When I was young, we approached rock and roll like that, that it had been broken open and sucked dry by greedy adults and nothing remained of it but a few shards. The Rolling Stones, for example, could be reduced to the mumbles and guitar jabs at the start of "Stray Cat Blues," the submerged clatter of "I Just Wanna See His Face," and the line in "Respectable" about smoking heroin with the president. Three fragments. And I'd have to say that even that was pretty generous of us. The Clash and the Who were each reduced to just two fragments. My friends and I called these "moments," and we constantly bickered over the merits of this or that "moment." I'm the one who said the moments occur when a performer strays from the script, when you sense they haven't practiced this part but aren't worried what to play. It was Roy who said these moments were "steered entirely by the majesty of impulse." I always loved that, "the majesty of impulse." Made passion sound like some kinda key to royalty.

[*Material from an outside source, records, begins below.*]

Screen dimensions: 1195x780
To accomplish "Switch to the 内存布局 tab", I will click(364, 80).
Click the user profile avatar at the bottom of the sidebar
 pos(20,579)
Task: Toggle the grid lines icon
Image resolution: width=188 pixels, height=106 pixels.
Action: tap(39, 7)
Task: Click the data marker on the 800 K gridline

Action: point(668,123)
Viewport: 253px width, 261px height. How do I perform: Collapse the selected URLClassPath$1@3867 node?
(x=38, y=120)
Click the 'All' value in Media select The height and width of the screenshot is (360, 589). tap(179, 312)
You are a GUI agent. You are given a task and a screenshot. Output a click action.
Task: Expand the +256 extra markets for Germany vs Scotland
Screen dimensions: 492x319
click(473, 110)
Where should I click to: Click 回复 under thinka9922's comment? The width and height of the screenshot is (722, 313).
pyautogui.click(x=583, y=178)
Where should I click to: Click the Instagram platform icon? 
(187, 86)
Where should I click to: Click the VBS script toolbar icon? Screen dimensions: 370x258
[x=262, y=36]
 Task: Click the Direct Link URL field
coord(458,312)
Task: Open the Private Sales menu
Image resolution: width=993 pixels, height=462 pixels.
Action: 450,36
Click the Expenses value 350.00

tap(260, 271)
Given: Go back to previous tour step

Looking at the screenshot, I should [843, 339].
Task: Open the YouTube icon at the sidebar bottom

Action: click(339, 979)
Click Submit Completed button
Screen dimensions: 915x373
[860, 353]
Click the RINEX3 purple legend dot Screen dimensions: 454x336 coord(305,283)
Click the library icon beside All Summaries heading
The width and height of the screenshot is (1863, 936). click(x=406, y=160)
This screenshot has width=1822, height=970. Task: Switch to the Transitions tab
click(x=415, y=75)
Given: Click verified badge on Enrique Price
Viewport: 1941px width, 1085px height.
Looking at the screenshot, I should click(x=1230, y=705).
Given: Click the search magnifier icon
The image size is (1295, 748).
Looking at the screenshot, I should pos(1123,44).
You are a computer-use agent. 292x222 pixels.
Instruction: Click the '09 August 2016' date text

I even played rock and roll, for a long time tried to get a band happening with Acey. We knew this thing about "moments," and we struggled ourselves to attain the majesty of impulse, but it never worked right. It was a great idea when you applied it to other people's songs, but you couldn't consciously start out aiming for it or you'd never get there. Probably there's some Chinese proverb that beautifully captures the frustration of this phenomenon, but I've never found it. The high school I went to was not particularly big on teaching us Chinese proverbs.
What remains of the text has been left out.